Anna had called him again, days later, her face a mask, insisting that they meet, demanding he tell her face to face, that he not be a coward, that he meet when they were back home and that he make it real by looking into her dark eyes and saying it. She had set the date and the time, and she had been thinking of the day ever since, constructing this outfit, a symphony of silver and gray and black, her black boots modestly heeled, her skirt short, but full, her tights dark and rich, her sweater tapered just right, her makeup modest, her jewelry tasteful. She knew what she would say, and she knew how he would reply, and she knows what will happen. Anna looks good, and she knows it, and she knows his resolve will melt when he sees her.
He was confused, and Anna felt sorry for him. Everyone expected her to be mad- even her parents were shocked at how calm she seemed. The gathering of hens, the friends and friends of friends who offered all the cliches of more fish in the sea and what he does and doesn't deserve, all couldn't get Anna to say a cross word about him. She couldn't be mad at someone for being confused, for being overwhelmed at the prospect of what they were. It was huge. It was their lives. They were each other's first serious relationship, and they fit like no one else could or ever would. He was scared about the future. Who wasn't? She wouldn't blame him for that.
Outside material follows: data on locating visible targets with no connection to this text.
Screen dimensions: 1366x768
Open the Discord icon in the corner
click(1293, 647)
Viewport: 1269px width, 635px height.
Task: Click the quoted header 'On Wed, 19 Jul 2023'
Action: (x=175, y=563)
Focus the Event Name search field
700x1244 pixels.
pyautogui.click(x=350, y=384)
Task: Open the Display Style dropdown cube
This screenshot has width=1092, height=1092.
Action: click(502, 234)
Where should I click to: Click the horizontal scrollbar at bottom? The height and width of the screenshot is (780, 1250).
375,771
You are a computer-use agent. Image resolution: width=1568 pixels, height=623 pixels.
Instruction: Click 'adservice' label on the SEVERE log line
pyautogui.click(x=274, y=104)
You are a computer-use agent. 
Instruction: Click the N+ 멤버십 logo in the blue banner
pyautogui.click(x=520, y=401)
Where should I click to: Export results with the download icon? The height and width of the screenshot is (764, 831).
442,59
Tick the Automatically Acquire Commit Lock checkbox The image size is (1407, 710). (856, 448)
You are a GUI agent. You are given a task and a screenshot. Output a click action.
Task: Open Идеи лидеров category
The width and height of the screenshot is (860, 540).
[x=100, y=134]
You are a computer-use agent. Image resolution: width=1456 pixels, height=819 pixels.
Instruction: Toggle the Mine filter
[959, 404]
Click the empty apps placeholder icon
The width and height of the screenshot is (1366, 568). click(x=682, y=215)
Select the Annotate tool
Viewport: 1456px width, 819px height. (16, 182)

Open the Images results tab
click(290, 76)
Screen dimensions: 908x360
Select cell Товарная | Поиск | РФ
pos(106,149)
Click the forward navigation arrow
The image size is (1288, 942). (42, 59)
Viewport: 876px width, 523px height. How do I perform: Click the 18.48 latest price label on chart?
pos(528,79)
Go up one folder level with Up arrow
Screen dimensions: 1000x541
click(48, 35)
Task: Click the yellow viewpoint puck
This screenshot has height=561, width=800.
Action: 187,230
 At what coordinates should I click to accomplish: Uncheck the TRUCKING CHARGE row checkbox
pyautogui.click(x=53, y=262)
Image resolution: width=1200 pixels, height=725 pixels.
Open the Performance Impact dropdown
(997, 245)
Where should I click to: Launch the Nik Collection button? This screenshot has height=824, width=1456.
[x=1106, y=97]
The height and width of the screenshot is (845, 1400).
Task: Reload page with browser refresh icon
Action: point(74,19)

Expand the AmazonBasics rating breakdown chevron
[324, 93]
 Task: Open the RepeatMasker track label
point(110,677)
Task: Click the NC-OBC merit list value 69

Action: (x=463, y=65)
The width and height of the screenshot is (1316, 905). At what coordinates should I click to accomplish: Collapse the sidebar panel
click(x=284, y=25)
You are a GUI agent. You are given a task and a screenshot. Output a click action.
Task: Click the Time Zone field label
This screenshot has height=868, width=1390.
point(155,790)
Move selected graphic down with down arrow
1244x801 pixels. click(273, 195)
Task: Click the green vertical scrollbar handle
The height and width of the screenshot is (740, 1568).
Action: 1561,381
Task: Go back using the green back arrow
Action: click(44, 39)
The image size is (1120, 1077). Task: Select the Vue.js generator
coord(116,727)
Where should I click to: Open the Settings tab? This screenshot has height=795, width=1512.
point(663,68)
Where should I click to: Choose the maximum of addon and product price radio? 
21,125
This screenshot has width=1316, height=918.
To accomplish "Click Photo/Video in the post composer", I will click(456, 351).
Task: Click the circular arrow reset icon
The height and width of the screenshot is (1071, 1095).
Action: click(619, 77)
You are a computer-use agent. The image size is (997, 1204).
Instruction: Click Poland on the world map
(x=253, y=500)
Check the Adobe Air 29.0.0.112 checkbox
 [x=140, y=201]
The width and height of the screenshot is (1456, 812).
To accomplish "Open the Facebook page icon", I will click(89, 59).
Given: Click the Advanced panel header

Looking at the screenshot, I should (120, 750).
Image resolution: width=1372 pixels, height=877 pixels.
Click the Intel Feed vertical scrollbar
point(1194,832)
He wasn't perfect. He was graceless, and kind of dorky, but he was charming and sweet and they rounded off each other's sharp corners. She knew, in the depths of her heart she was absolutely positive, that this was the one. He was the only one. They would get engaged when they finished school, and they would marry the following June, and they would get a small house in a local suburb, not far from either of their parents, and they would both work, and they would take vacations, and then, when the time was right, 2 babies, perfectly spaced, and a big English sheepdog.
She would smile at him when he arrived, and she would stand up, and she would look polished and elegant, like she had stepped out of a movie, and he would blubber that he was wrong, and that he was sorry, and she would smile, and she would cry a little, and then they would laugh, and then Anna would drive him to his aunt's house, where she went twice a day to feed and play with the cats, and she would undress in front of him, taking off her clothes piece by carefully selected piece, and he would take her virginity there in the empty house, and they would be sealed together, the winter sun keeping them warm, and she would cry again, and when they were senior citizens together, complaining about the cold and how their grandchildren never call, she would think about how he almost made this terrible mistake, and she would laugh at him, and he would never know why.
Anna looks out the window, and she smiles at the thought of her future with him, how they will forgive each other for being so foolish, and she waits for him to come and repent. Anna waits for him to come around the corner too fast, his Ford overcorrecting, and then his swing into a tight parking spot. Anna waits for him, knowing he is coming, knowing he will walk in, squint at the menu for a moment, and then order iced tea and a bagel before he joins her, his big male body sprawled across the seat opposite her, and they will laugh, and she will get her life back on track, the whole three week episode a stain on an otherwise perfect dress. She switches legs, uncrossing and then recrossing them the other way. The suede toe of her boot bobs up and down, and Anna waits.